### WHAT THE TASK ASKS
Represent the data below as a JSON list of strings, one string per line, and omit blank lines.

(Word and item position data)
....................

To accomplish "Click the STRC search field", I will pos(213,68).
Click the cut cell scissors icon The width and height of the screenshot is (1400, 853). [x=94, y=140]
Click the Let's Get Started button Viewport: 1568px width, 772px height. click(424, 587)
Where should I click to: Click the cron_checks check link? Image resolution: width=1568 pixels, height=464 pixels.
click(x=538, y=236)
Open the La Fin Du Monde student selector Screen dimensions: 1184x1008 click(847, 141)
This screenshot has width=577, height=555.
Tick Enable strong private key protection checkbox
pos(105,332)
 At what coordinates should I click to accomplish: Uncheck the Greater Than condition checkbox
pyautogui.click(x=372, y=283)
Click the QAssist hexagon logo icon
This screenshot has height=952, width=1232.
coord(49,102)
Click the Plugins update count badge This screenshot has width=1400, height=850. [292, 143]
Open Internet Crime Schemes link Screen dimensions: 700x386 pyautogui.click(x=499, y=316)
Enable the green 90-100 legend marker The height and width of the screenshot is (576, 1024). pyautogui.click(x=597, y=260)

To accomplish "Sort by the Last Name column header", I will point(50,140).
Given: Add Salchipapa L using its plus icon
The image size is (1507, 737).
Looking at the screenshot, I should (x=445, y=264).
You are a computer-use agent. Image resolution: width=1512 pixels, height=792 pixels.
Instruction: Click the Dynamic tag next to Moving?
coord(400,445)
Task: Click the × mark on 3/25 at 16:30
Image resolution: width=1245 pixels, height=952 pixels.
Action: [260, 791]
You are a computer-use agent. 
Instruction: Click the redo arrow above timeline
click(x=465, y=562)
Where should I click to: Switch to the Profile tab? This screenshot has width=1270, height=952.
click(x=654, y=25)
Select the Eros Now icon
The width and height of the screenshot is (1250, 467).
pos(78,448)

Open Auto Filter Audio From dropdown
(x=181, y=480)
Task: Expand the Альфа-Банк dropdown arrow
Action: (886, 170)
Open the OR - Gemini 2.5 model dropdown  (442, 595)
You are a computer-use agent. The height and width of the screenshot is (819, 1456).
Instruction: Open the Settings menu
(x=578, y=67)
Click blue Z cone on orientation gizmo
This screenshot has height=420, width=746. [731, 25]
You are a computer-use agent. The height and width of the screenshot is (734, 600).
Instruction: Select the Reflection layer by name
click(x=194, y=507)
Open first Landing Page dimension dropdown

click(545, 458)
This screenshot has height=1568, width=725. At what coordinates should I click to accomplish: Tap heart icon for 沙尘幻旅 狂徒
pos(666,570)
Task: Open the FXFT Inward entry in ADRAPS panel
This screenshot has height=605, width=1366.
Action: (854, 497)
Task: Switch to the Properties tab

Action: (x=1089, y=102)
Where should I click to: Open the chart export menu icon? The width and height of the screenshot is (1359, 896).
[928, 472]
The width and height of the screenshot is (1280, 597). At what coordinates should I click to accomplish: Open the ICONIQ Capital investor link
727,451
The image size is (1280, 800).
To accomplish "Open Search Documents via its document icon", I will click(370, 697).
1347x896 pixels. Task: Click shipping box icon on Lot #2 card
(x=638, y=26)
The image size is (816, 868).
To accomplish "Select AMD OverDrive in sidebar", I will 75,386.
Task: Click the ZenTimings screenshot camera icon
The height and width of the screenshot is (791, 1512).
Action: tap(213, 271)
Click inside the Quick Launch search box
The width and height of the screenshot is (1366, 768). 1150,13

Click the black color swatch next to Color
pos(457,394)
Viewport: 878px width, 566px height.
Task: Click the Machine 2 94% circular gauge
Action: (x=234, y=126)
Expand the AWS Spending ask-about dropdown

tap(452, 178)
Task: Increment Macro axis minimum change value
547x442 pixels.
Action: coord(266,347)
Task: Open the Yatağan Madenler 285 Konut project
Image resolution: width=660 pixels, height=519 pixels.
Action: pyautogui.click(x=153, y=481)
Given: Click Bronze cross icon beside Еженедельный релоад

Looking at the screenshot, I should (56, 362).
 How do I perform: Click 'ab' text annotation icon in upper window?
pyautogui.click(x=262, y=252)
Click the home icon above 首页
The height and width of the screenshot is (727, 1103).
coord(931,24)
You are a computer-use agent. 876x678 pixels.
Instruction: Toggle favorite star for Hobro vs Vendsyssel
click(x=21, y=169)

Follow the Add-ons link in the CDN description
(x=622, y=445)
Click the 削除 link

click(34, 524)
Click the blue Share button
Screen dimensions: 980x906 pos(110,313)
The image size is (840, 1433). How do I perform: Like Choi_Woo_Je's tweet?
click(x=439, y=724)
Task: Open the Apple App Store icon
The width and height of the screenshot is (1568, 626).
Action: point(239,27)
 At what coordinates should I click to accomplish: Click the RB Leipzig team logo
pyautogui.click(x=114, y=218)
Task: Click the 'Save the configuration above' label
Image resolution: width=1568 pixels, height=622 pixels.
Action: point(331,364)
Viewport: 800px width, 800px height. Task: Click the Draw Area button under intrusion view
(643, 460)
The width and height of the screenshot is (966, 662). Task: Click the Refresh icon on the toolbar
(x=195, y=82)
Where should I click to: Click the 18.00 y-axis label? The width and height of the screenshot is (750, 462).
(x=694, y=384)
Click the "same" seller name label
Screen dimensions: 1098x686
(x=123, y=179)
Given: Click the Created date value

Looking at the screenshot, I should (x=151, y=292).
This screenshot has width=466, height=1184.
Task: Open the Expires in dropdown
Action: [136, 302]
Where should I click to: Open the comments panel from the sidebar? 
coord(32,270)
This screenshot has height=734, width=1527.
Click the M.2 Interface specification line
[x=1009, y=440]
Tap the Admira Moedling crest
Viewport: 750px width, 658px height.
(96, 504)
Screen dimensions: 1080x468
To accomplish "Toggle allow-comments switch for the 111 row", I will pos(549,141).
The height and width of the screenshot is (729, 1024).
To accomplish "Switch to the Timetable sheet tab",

....................

### RESULT FOR THIS EXERCISE
[
  "To accomplish \"Click the STRC search field\", I will pos(213,68).",
  "Click the cut cell scissors icon The width and height of the screenshot is (1400, 853). [x=94, y=140]",
  "Click the Let's Get Started button Viewport: 1568px width, 772px height. click(424, 587)",
  "Where should I click to: Click the cron_checks check link? Image resolution: width=1568 pixels, height=464 pixels.",
  "click(x=538, y=236)",
  "Open the La Fin Du Monde student selector Screen dimensions: 1184x1008 click(847, 141)",
  "This screenshot has width=577, height=555.",
  "Tick Enable strong private key protection checkbox",
  "pos(105,332)",
  " At what coordinates should I click to accomplish: Uncheck the Greater Than condition checkbox",
  "pyautogui.click(x=372, y=283)",
  "Click the QAssist hexagon logo icon",
  "This screenshot has height=952, width=1232.",
  "coord(49,102)",
  "Click the Plugins update count badge This screenshot has width=1400, height=850. [292, 143]",
  "Open Internet Crime Schemes link Screen dimensions: 700x386 pyautogui.click(x=499, y=316)",
  "Enable the green 90-100 legend marker The height and width of the screenshot is (576, 1024). pyautogui.click(x=597, y=260)",
  "To accomplish \"Sort by the Last Name column header\", I will point(50,140).",
  "Given: Add Salchipapa L using its plus icon",
  "The image size is (1507, 737).",
  "Looking at the screenshot, I should (x=445, y=264).",
  "You are a computer-use agent. Image resolution: width=1512 pixels, height=792 pixels.",
  "Instruction: Click the Dynamic tag next to Moving?",
  "coord(400,445)",
  "Task: Click the × mark on 3/25 at 16:30",
  "Image resolution: width=1245 pixels, height=952 pixels.",
  "Action: [260, 791]",
  "You are a computer-use agent. ",
  "Instruction: Click the redo arrow above timeline",
  "click(x=465, y=562)",
  "Where should I click to: Switch to the Profile tab? This screenshot has width=1270, height=952.",
  "click(x=654, y=25)",
  "Select the Eros Now icon",
  "The width and height of the screenshot is (1250, 467).",
  "pos(78,448)",
  "Open Auto Filter Audio From dropdown",
  "(x=181, y=480)",
  "Task: Expand the Альфа-Банк dropdown arrow",
  "Action: (886, 170)",
  "Open the OR - Gemini 2.5 model dropdown  (442, 595)",
  "You are a computer-use agent. The height and width of the screenshot is (819, 1456).",
  "Instruction: Open the Settings menu",
  "(x=578, y=67)",
  "Click blue Z cone on orientation gizmo",
  "This screenshot has height=420, width=746. [731, 25]",
  "You are a computer-use agent. The height and width of the screenshot is (734, 600).",
  "Instruction: Select the Reflection layer by name",
  "click(x=194, y=507)",
  "Open first Landing Page dimension dropdown",
  "click(545, 458)",
  "This screenshot has height=1568, width=725. At what coordinates should I click to accomplish: Tap heart icon for 沙尘幻旅 狂徒",
  "pos(666,570)",
  "Task: Open the FXFT Inward entry in ADRAPS panel",
  "This screenshot has height=605, width=1366.",
  "Action: (854, 497)",
  "Task: Switch to the Properties tab",
  "Action: (x=1089, y=102)",
  "Where should I click to: Open the chart export menu icon? The width and height of the screenshot is (1359, 896).",
  "[928, 472]",
  "The width and height of the screenshot is (1280, 597). At what coordinates should I click to accomplish: Open the ICONIQ Capital investor link",
  "727,451",
  "The image size is (1280, 800).",
  "To accomplish \"Open Search Documents via its document icon\", I will click(370, 697).",
  "1347x896 pixels. Task: Click shipping box icon on Lot #2 card",
  "(x=638, y=26)",
  "The image size is (816, 868).",
  "To accomplish \"Select AMD OverDrive in sidebar\", I will 75,386.",
  "Task: Click the ZenTimings screenshot camera icon",
  "The height and width of the screenshot is (791, 1512).",
  "Action: tap(213, 271)",
  "Click inside the Quick Launch search box",
  "The width and height of the screenshot is (1366, 768). 1150,13",
  "Click the black color swatch next to Color",
  "pos(457,394)",
  "Viewport: 878px width, 566px height.",
  "Task: Click the Machine 2 94% circular gauge",
  "Action: (x=234, y=126)",
  "Expand the AWS Spending ask-about dropdown",
  "tap(452, 178)",
  "Task: Increment Macro axis minimum change value",
  "547x442 pixels.",
  "Action: coord(266,347)",
  "Task: Open the Yatağan Madenler 285 Konut project",
  "Image resolution: width=660 pixels, height=519 pixels.",
  "Action: pyautogui.click(x=153, y=481)",
  "Given: Click Bronze cross icon beside Еженедельный релоад",
  "Looking at the screenshot, I should (56, 362).",
  " How do I perform: Click 'ab' text annotation icon in upper window?",
  "pyautogui.click(x=262, y=252)",
  "Click the home icon above 首页",
  "The height and width of the screenshot is (727, 1103).",
  "coord(931,24)",
  "You are a computer-use agent. 876x678 pixels.",
  "Instruction: Toggle favorite star for Hobro vs Vendsyssel",
  "click(x=21, y=169)",
  "Follow the Add-ons link in the CDN description",
  "(x=622, y=445)",
  "Click the 削除 link",
  "click(34, 524)",
  "Click the blue Share button",
  "Screen dimensions: 980x906 pos(110,313)",
  "The image size is (840, 1433). How do I perform: Like Choi_Woo_Je's tweet?",
  "click(x=439, y=724)",
  "Task: Open the Apple App Store icon",
  "The width and height of the screenshot is (1568, 626).",
  "Action: point(239,27)",
  " At what coordinates should I click to accomplish: Click the RB Leipzig team logo",
  "pyautogui.click(x=114, y=218)",
  "Task: Click the 'Save the configuration above' label",
  "Image resolution: width=1568 pixels, height=622 pixels.",
  "Action: point(331,364)",
  "Viewport: 800px width, 800px height. Task: Click the Draw Area button under intrusion view",
  "(643, 460)",
  "The width and height of the screenshot is (966, 662). Task: Click the Refresh icon on the toolbar",
  "(x=195, y=82)",
  "Where should I click to: Click the 18.00 y-axis label? The width and height of the screenshot is (750, 462).",
  "(x=694, y=384)",
  "Click the \"same\" seller name label",
  "Screen dimensions: 1098x686",
  "(x=123, y=179)",
  "Given: Click the Created date value",
  "Looking at the screenshot, I should (x=151, y=292).",
  "This screenshot has width=466, height=1184.",
  "Task: Open the Expires in dropdown",
  "Action: [136, 302]",
  "Where should I click to: Open the comments panel from the sidebar? ",
  "coord(32,270)",
  "This screenshot has height=734, width=1527.",
  "Click the M.2 Interface specification line",
  "[x=1009, y=440]",
  "Tap the Admira Moedling crest",
  "Viewport: 750px width, 658px height.",
  "(96, 504)",
  "Screen dimensions: 1080x468",
  "To accomplish \"Toggle allow-comments switch for the 111 row\", I will pos(549,141).",
  "The height and width of the screenshot is (729, 1024).",
  "To accomplish \"Switch to the Timetable sheet tab\","
]